History of Present Illness
Larry is 49 year-old male who presented for his 6 month dental recall examination. He was doing well and had no dental complaints. Periodontal evaluation revealed a 10 mm probing depth on the distal of tooth #2. The probing depths in this area 6 months earlier were 3 to 4 mm. A radiograph revealed a distal periradicular and apical radiolucency involving tooth #2. Tooth #2 did not respond to vitality testing and a diagnosis of a combined endodontic/periodontic lesion was established. Nonsurgical endodontic therapy and scaling and root planing were completed. A follow-up radiograph in 3 months showed no evidence of healing of the defect and the presence of a new periapical lesion around tooth #3 (Figure 1). Nonsurgical endodontic therapy was then completed on tooth #3. The patient remained asymptomatic but radiographic expansion of the lesion was noted at a three month follow-up exam (Figure 2). No cortical expansion, fistula tract, or drainage was noted. Moderate tooth mobility was present. Teeth #2 and #3 were then extracted a a fleshy tan-white tissue was curetted from the extraction sites and submitted for histologic examination.
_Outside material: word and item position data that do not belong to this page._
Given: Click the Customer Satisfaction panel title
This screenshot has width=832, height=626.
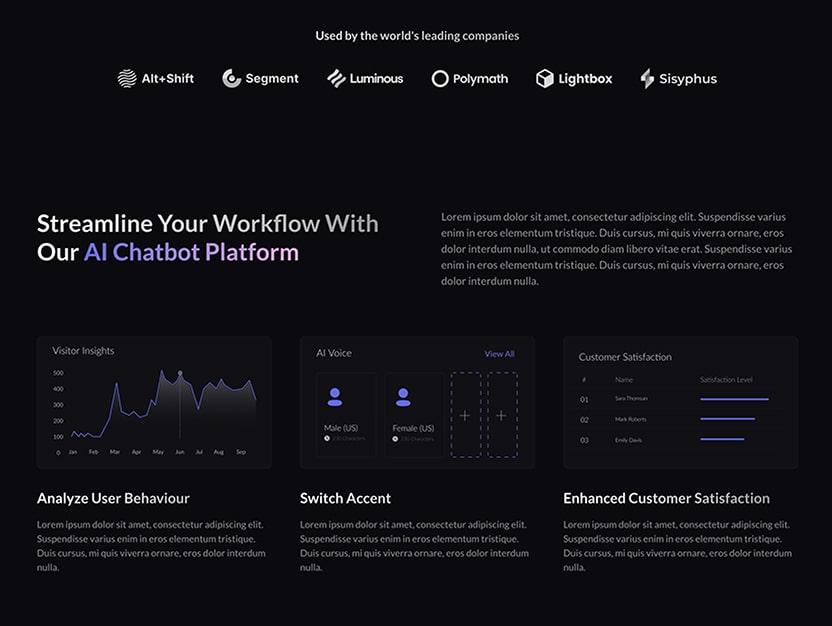Looking at the screenshot, I should coord(625,357).
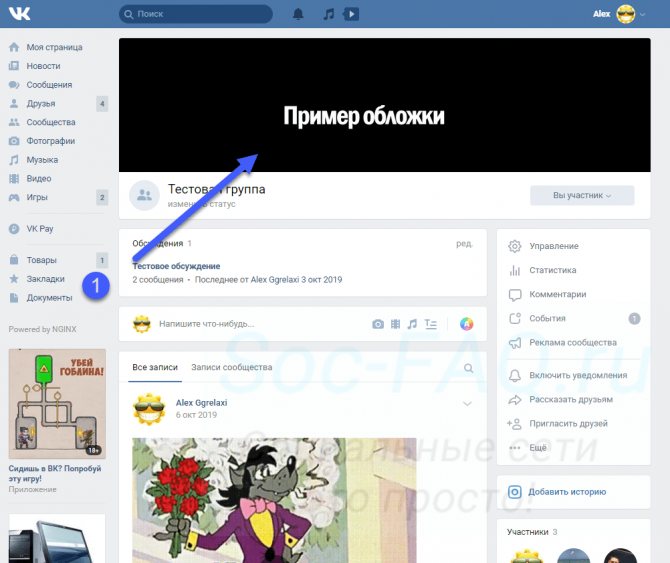This screenshot has height=563, width=670.
Task: Select the Все записи tab
Action: 155,367
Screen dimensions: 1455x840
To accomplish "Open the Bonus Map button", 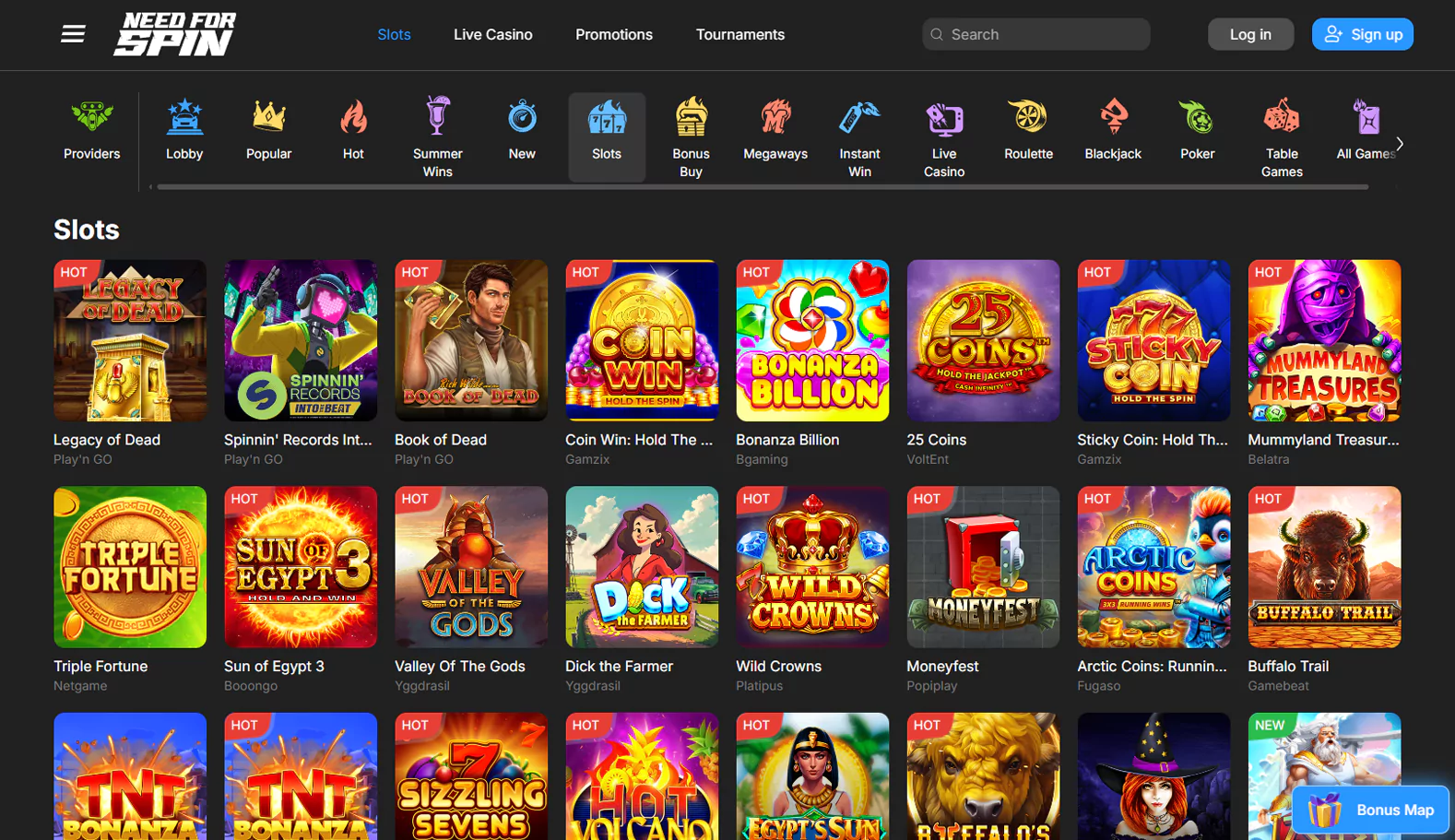I will 1370,810.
The periapical radiographs of the right posterior maxilla show an enlarging destructive radiolucent lesion involving the roots of teeth #2 and #3 (Figures 1 and 2).
The histologic sections of the biopsy showed an infiltrate composed predominantly of histiocytes with interspersed eosinophils, lymphocytes and rare plasma cells (Figure 3). The histiocytes display bean shaped indented/grooved nuclei and abundant pink cytoplasm. Occasional multinucleated giant cell were present (Figure 4). Immunohistochemical stains showed the histiocytes to be positive for CD1a (Figure 5) and CD207 (Figure 6).